> [AIM]: Locate every line in the material below that contains the string "dimensions" and copy each of those lines.

======

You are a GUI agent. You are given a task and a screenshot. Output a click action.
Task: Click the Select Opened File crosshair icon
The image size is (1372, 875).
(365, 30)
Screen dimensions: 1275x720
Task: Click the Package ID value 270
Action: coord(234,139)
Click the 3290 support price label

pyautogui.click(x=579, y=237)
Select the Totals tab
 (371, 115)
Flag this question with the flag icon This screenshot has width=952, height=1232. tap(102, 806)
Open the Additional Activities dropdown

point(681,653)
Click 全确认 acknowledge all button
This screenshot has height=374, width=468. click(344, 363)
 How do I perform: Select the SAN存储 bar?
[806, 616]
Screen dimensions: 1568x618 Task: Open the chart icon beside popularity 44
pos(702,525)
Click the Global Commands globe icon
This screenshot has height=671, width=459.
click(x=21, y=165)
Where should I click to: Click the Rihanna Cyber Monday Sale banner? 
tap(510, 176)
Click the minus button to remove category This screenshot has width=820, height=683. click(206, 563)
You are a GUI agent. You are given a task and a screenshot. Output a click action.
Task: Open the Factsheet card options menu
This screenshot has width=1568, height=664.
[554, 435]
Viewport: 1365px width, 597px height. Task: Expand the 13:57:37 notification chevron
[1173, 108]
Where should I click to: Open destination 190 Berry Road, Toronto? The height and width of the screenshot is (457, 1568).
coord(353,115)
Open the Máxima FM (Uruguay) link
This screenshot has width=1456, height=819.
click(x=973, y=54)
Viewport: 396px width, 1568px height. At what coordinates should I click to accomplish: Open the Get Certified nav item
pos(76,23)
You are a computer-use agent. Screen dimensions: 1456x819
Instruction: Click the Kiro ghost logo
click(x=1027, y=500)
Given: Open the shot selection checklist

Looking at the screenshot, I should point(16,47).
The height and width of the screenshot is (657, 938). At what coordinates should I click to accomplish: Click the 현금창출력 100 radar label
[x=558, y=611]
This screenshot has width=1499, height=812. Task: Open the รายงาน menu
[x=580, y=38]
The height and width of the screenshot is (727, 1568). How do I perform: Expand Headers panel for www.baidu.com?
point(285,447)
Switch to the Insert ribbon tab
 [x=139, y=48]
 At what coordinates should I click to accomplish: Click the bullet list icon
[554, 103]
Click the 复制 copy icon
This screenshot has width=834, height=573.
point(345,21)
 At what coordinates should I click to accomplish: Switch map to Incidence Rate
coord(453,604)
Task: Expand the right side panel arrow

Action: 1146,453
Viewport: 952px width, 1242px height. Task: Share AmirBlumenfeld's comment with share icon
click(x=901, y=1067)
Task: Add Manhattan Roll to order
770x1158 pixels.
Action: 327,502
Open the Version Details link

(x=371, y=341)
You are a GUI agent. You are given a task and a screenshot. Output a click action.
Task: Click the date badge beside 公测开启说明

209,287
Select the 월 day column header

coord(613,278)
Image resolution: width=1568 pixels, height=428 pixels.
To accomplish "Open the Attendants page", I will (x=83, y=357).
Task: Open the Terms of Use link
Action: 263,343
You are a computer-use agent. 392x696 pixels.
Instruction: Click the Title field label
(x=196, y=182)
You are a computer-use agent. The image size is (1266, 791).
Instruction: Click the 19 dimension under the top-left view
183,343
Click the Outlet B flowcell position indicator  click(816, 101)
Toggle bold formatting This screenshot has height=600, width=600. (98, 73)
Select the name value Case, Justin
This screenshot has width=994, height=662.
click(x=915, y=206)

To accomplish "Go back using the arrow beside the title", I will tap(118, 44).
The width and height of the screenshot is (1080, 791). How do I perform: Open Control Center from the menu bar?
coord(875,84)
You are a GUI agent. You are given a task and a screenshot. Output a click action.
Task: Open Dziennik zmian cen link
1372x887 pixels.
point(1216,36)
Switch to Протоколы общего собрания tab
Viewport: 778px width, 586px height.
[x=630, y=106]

======

> [PROBLEM SOLUTION]:
Screen dimensions: 1275x720
Screen dimensions: 1568x618 Task: Open the chart icon beside popularity 44
You are a computer-use agent. Screen dimensions: 1456x819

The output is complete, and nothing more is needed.